A 240/480 to 120/240 single or three phase transformer.

Single phase has....

One 240V primary and a 120V secondary on each leg. The primaries
are stung
in series for 480V or in parallel for 240V. The secondary
windings are in
series for 120/240 center tapped. Or can be put in parallel for
120V. Often
the secondary windings are split between the legs to even out
loading, and
reduce leakage. That means that there is two 60V secondary
windings on each
side that is in series with the opposed one on the other side.

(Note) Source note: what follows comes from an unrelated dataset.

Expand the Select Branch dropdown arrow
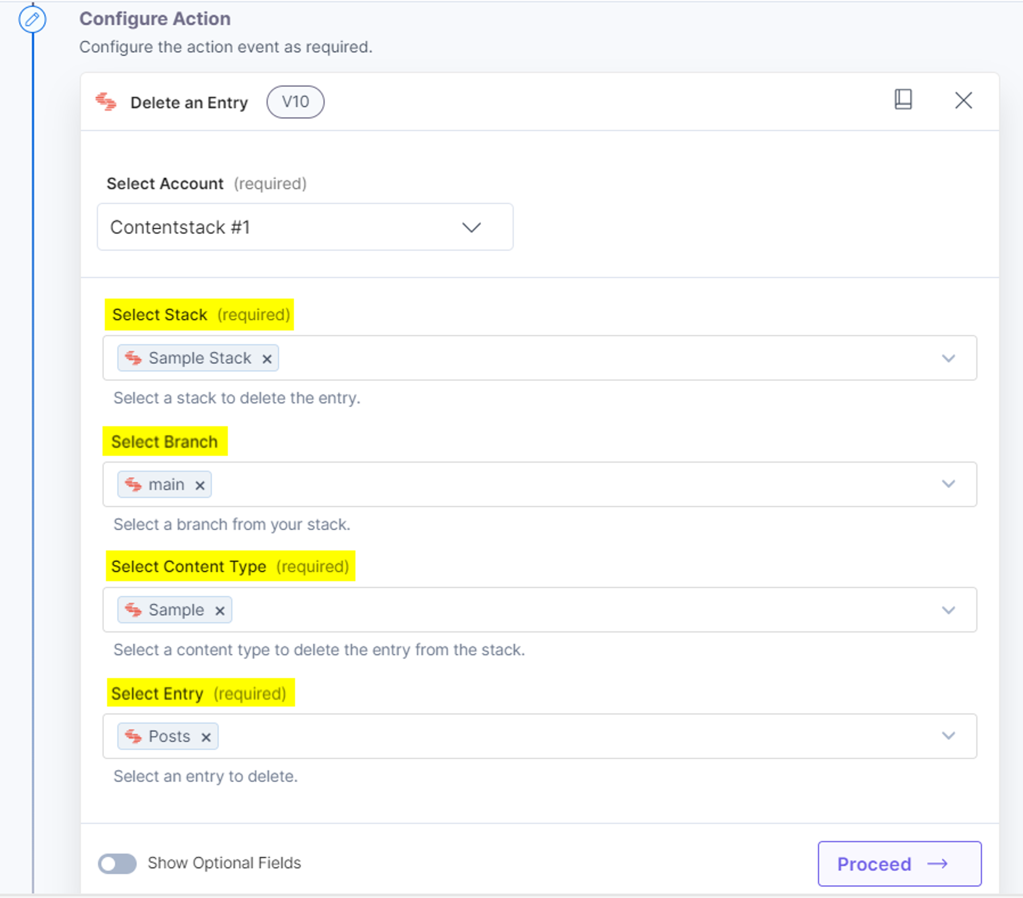1023x898 pixels. pos(948,484)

Three phase with three legs that are bridged at the top and
bottom. Each leg
has one primary and one secondary. wye or delta on primary and
secondary

If you are lucky, there is enough room between the existing

coils to wind
your custom windings.

If it is tightly packed, then you may have to remove all, or

part of, the
windings on one side to make room for your custom windings..

Pick a coil/side/leg for your primary. If you have a transformer

that has a
mixture of damaged windings and good ones, then pick a good one.
It should
have a 208,240 277, or 480V primary and one or more secondary
windings on
that leg of the transformer.

Remove the damaged windings. Then start experimenting.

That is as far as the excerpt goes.